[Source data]
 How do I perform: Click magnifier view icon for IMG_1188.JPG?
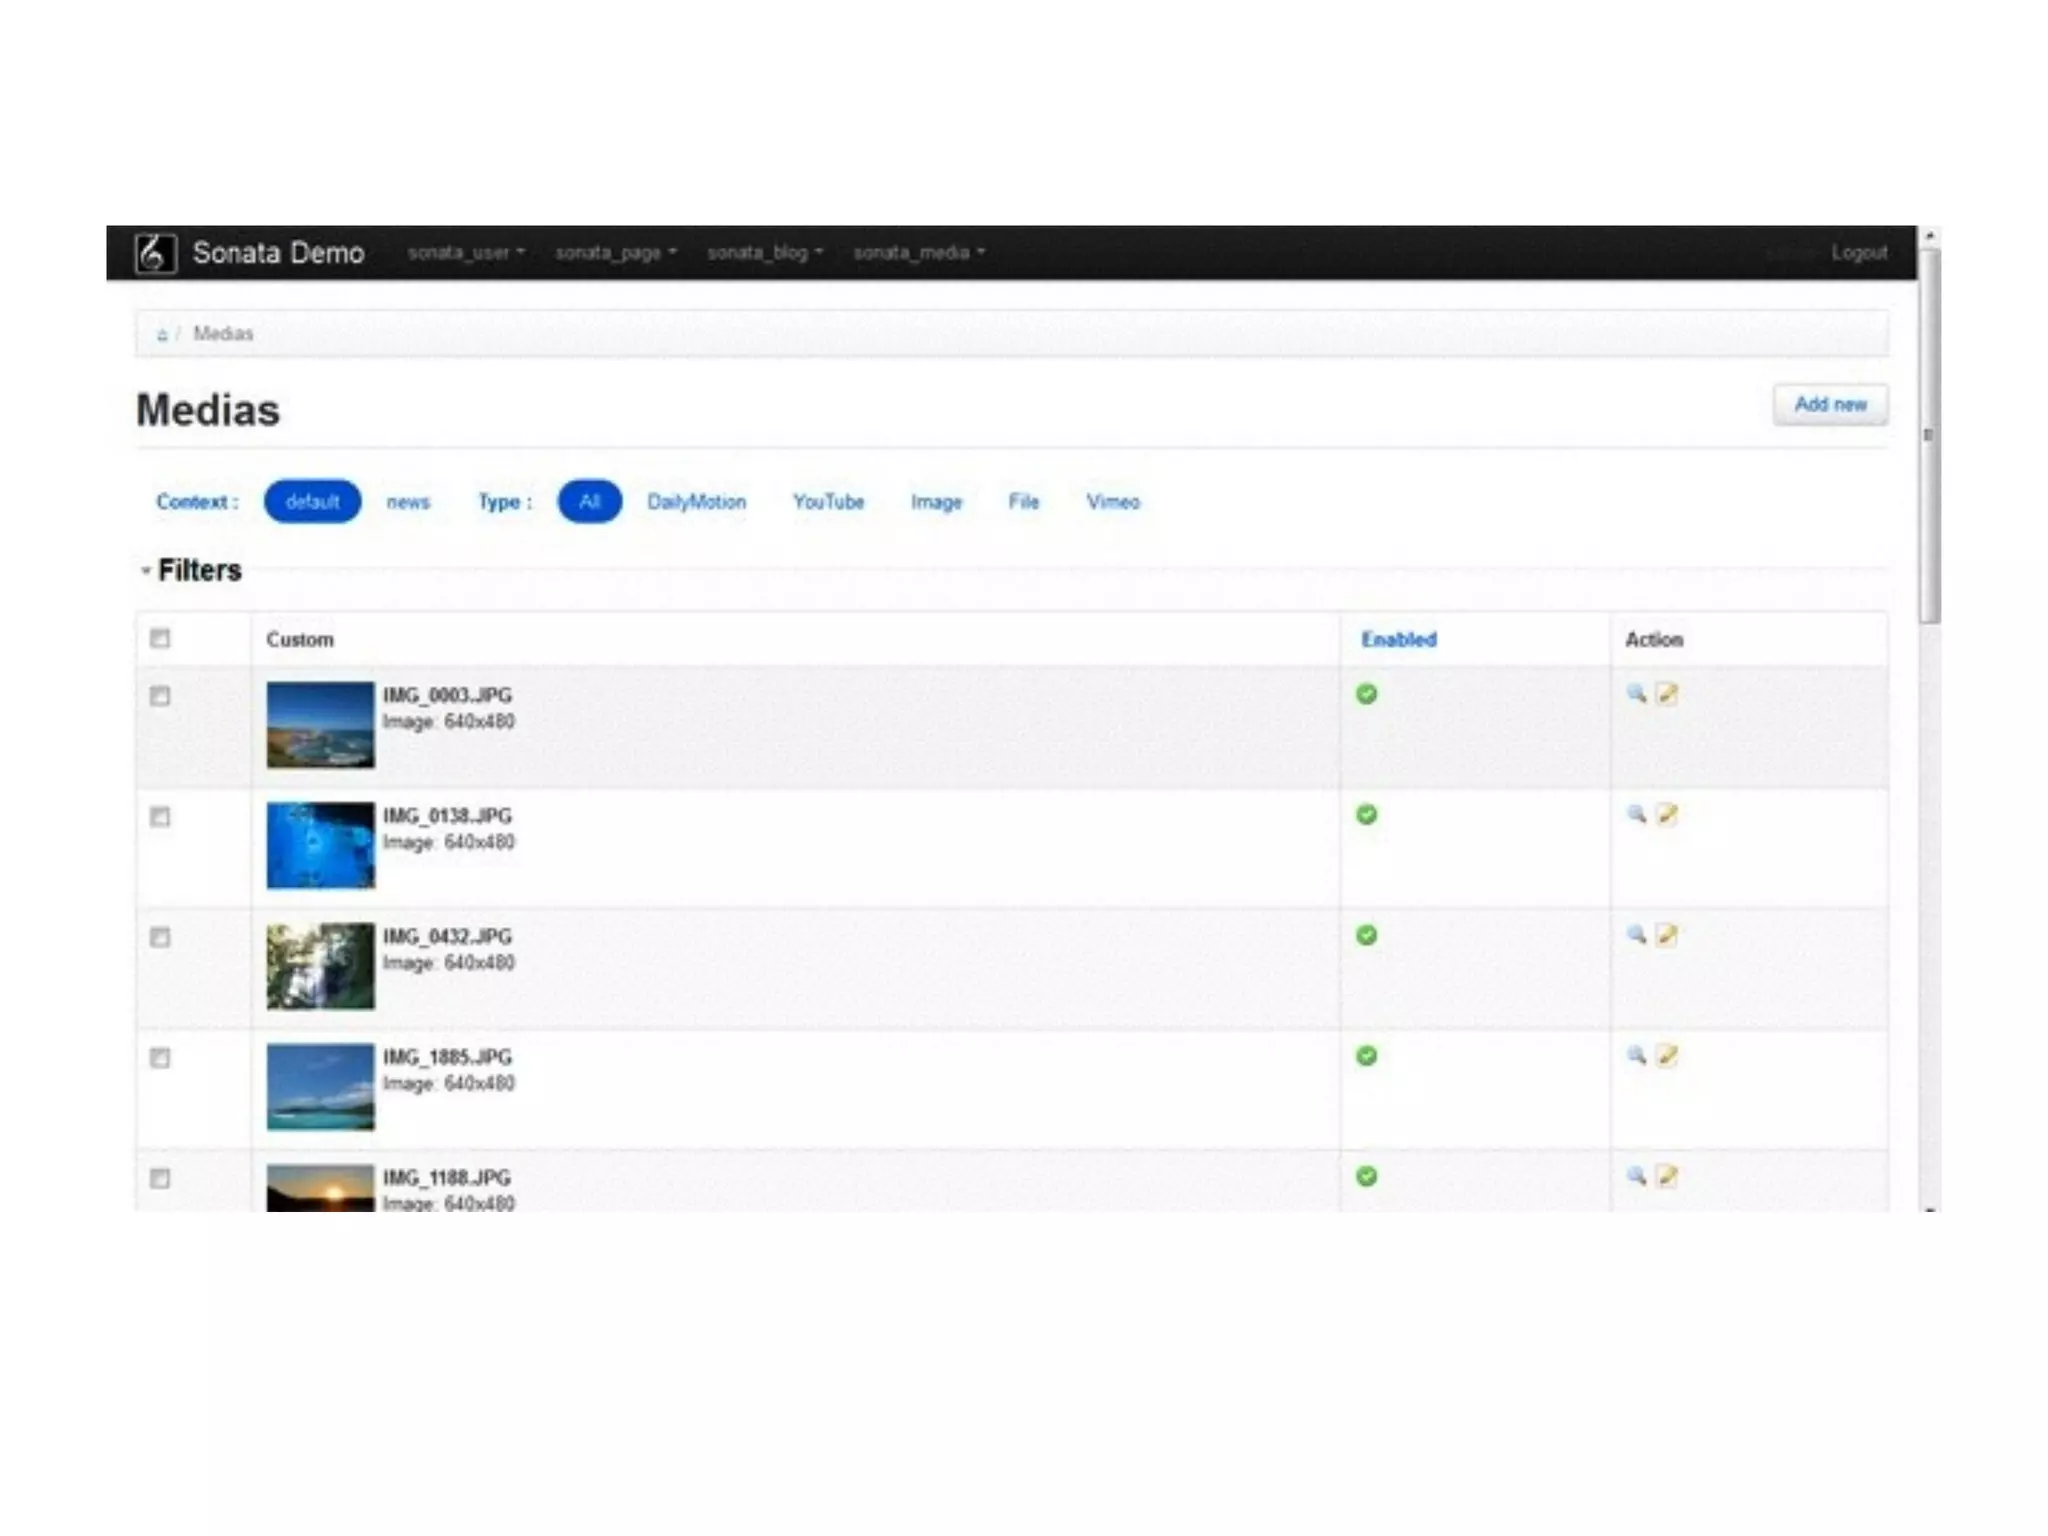pos(1636,1176)
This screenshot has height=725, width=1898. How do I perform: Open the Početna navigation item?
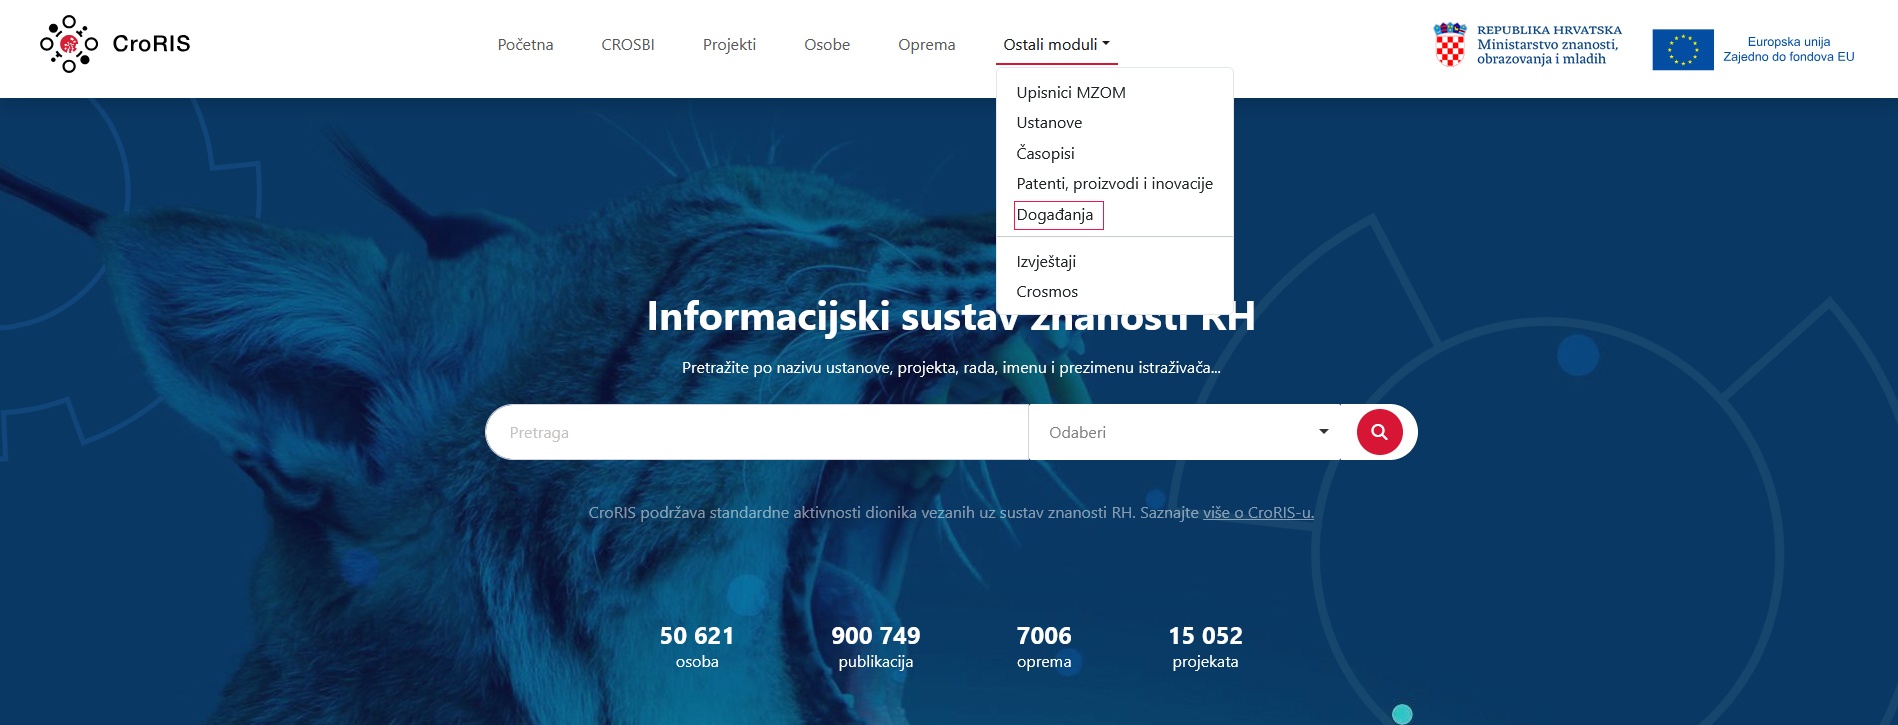(525, 45)
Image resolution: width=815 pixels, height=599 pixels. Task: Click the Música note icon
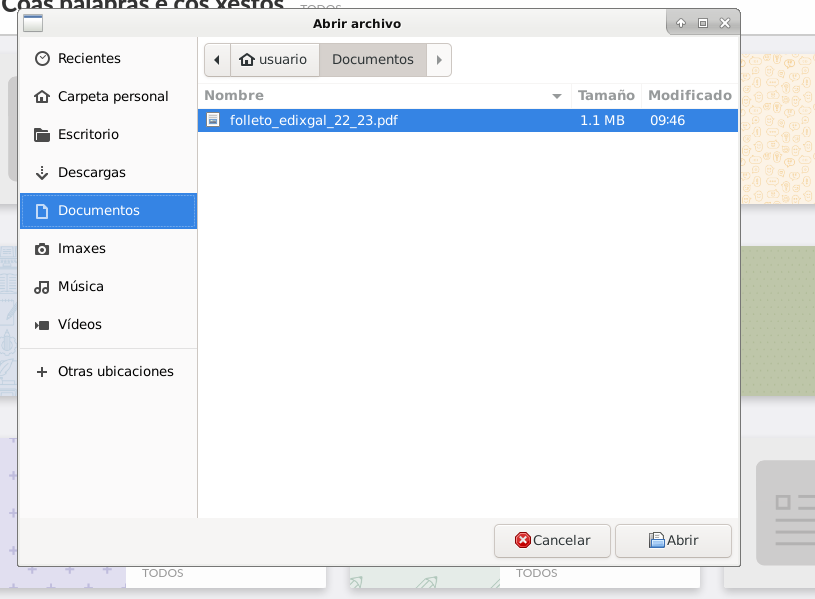pyautogui.click(x=42, y=287)
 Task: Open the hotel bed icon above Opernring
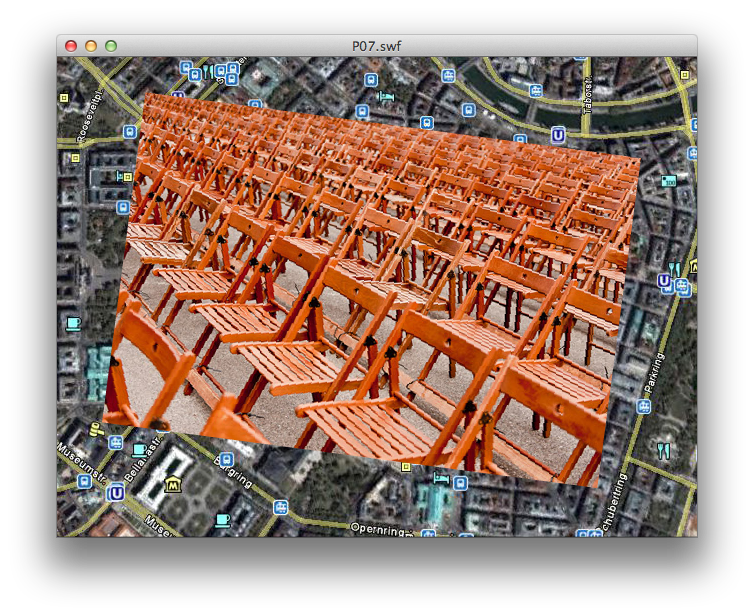pyautogui.click(x=441, y=480)
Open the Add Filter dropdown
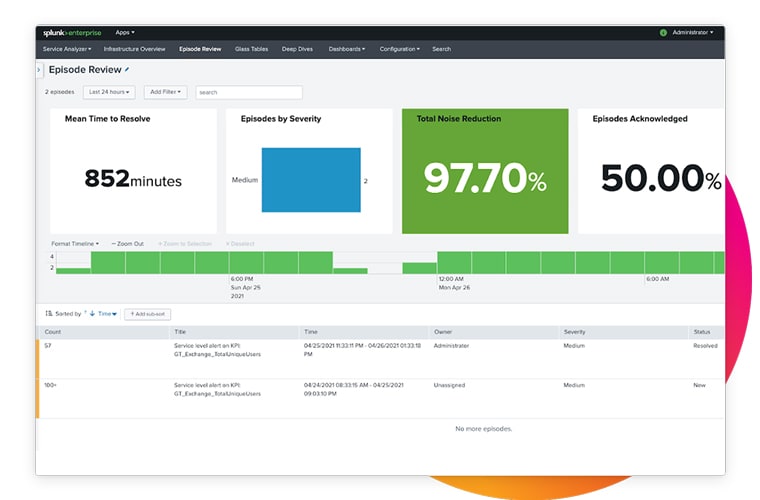This screenshot has width=760, height=500. pos(166,92)
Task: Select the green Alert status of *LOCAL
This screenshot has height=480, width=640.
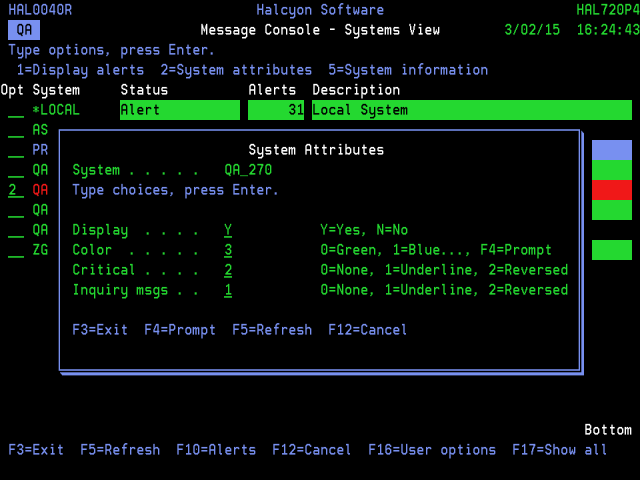Action: 179,110
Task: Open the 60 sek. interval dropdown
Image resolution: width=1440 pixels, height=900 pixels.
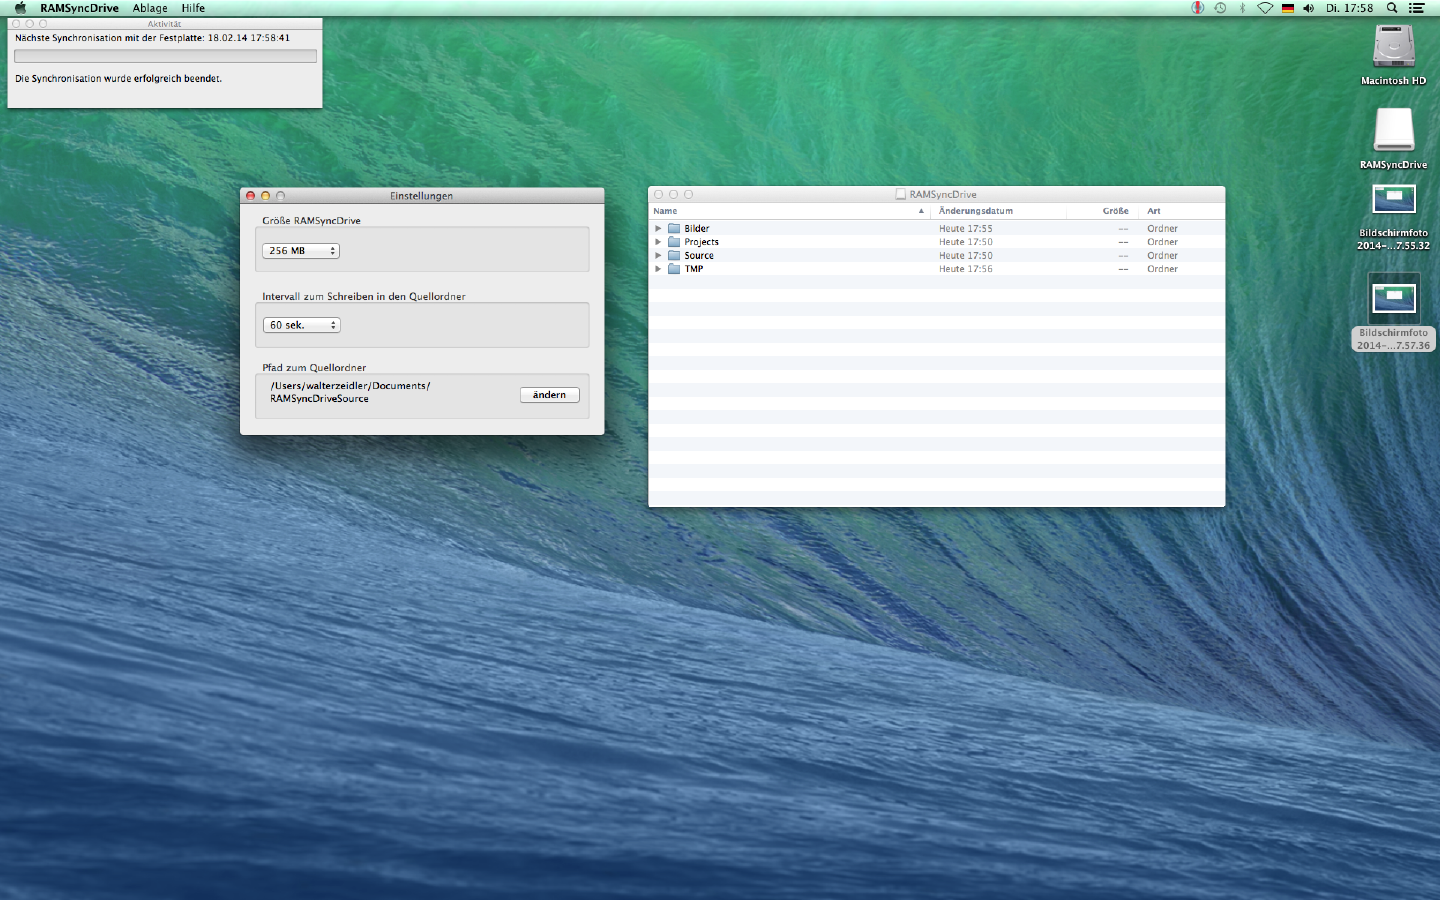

WORK TO DO ▸ Rewrite every row of the source data with "How do I perform" changed to "How can I do this" and everything else kept the same. Leave the pictures out of your answer.

TASK SOLUTION ▸
 How can I do this: Click magnifier view icon for IMG_1188.JPG?
pos(1636,1176)
This screenshot has height=725, width=1898. How can I do this: Open the Početna navigation item?
(525, 45)
Image resolution: width=815 pixels, height=599 pixels. Task: Click the Música note icon
pyautogui.click(x=42, y=287)
 Task: Open the hotel bed icon above Opernring
pyautogui.click(x=441, y=480)
Open the Add Filter dropdown
This screenshot has width=760, height=500. pos(166,92)
Task: Select the green Alert status of *LOCAL
This screenshot has height=480, width=640.
Action: 179,110
Task: Open the 60 sek. interval dropdown
Image resolution: width=1440 pixels, height=900 pixels.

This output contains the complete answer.